The Philippine peso edged up on Tuesday, driven by lower global oil prices and a slower-than-expected inflation rate in June.
The currency rose by 5.6 centavos to close at P61.435 per dollar from P61.491 on Monday.
Dollars traded increased to $1.377 billion from $876.75 million previously, as the local unit opened Tuesday's session stronger at P61.40 versus the greenback.
The peso moved within a narrow range, reaching a high of P61.39 and a low of P61.455.
Chief Economist Michael L. Ricafort attributed the peso's gain to better-than-expected local headline inflation for the second straight month at 6.4% in June.

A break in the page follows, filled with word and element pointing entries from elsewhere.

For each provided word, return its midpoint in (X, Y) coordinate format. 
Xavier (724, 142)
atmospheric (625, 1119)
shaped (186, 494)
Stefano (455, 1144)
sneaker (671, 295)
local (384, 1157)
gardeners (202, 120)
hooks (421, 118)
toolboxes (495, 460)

He also noted that the sharp decline in global crude oil prices recently, due to the ceasefire between the United States and Iran, led to rollbacks in local pump prices, supporting the peso.
Ricafort added that slower inflation tends to improve the peso's purchasing power, making it a positive factor for the currency.
The peso exchange rate was relatively stable versus the US dollar recently, amid possible intervention at the P61.60-P61.70 levels and possible future BSP rate hikes to help stabilize the peso and manage inflation expectations.
Philippine headline inflation slowed to 6.4% in June, below the 6.6% median estimate and the second straight month of deceleration.
The inflation rate was the slowest since March's 4.1% pace, but marked the fourth month in a row that inflation breached the BSP's 2-4% tolerance band.
The consumer price index averaged 4.8% in the first semester, also above the BSP's goal.
BSP Governor Eli M. Remolona, Jr. said the economy can handle one more 25-basis-point rate hike as growth is expected to rebound in the coming months.
The Monetary Board has raised benchmark borrowing costs by a total of 50 bps since April to curb spiraling prices and keep inflation expectations anchored.
For Wednesday, Ricafort forecast the peso could trade at P61.35 to P61.55 against the dollar.